On October 14, 1947, Itsuko Nashimoto left the imperial family under Article 11, Clause 1 of the Imperial House Law (Article 11, Clause 1 of the Imperial House Law states that a Naishinno (Imperial Princess), O (Prince), or Jo-o (Princess) who is 15 years or older may leave the Imperial Family if they wish to do so, with approval from the Imperial House Council). Following her departure, she officially adopted the name Itsuko Nashimoto (梨本 伊都子). Despite losing her royal status, she maintained her dignity as a former imperial family member and was often referred to as "the last noblewoman." However, she faced financial difficulties, having to sell her villa, personal belongings, and parts of her main residence to pay heavy property taxes.

On 2 January 1951, Itsuko's husband Prince Morimasa Nashimoto died of a heart attack.

The couple had two daughters :

1. Princess Nashimoto Masako (方子女王, 4 November 1899 – 30 April 1989): She married Yi Un (Crown Prince Euimin), the half-brother and heir of Korea's last monarch Sunjong of Korea and mothered two sons, Yi Jin and Yi Ku, respectively.
2. Princess Nashimoto Noriko (規子女王, 27 April 1907 – 25 August 1985): She married Count Hirohashi Tadamitsu.

== Later life ==
In 1958, she strongly opposed the "Mitchy Boom", a public frenzy surrounding the engagement of Crown Prince Akihito and Michiko Shoda, alongside her sister Nobuko Matsudaira, her niece Princess Chichibu, and Empress Kōjun. In her diary entry on November 27, 1958, she expressed anger and disappointment, writing that the engagement filled the day with frustration and lamenting that Japan was doomed.However, after Emperor Shōwa expressed his approval of the marriage, she refrained from further public criticism.

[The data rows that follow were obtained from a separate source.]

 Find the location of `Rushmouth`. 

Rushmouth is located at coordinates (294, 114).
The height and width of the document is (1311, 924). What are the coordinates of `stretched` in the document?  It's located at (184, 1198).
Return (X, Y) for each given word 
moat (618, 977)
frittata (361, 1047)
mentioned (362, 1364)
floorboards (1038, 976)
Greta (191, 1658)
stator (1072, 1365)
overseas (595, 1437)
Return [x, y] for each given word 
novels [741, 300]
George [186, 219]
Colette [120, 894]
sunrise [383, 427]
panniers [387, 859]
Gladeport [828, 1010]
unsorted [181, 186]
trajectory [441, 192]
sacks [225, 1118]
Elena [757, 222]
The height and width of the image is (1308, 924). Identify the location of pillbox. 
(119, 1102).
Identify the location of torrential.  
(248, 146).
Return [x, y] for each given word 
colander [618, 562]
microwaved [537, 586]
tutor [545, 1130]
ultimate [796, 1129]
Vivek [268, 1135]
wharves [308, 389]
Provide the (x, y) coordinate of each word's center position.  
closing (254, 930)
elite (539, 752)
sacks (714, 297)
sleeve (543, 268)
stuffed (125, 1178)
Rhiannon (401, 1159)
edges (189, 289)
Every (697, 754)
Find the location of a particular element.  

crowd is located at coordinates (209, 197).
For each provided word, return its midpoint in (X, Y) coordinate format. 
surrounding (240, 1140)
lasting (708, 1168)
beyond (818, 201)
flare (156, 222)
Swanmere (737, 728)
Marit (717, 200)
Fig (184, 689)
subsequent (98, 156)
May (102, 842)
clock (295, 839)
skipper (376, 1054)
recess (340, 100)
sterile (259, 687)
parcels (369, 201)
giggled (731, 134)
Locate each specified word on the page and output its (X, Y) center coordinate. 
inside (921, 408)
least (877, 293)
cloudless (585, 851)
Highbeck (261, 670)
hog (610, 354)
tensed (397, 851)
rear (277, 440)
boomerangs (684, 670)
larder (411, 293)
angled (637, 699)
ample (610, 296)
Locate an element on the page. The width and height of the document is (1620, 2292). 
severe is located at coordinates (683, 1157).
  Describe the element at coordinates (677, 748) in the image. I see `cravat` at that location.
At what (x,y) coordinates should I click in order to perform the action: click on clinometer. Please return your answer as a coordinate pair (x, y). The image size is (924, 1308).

In her later years, she enjoyed kabuki performances and gatherings of the Tokiwakai, the alumna association of noblewomen who graduated from the middle school division of Gakushūin. She lived on the widow's pension of her late husband, Prince Morimasa, who had served as an army general.

On August 19, 1976, she died at the age of 94 due to complications following breast cancer surgery.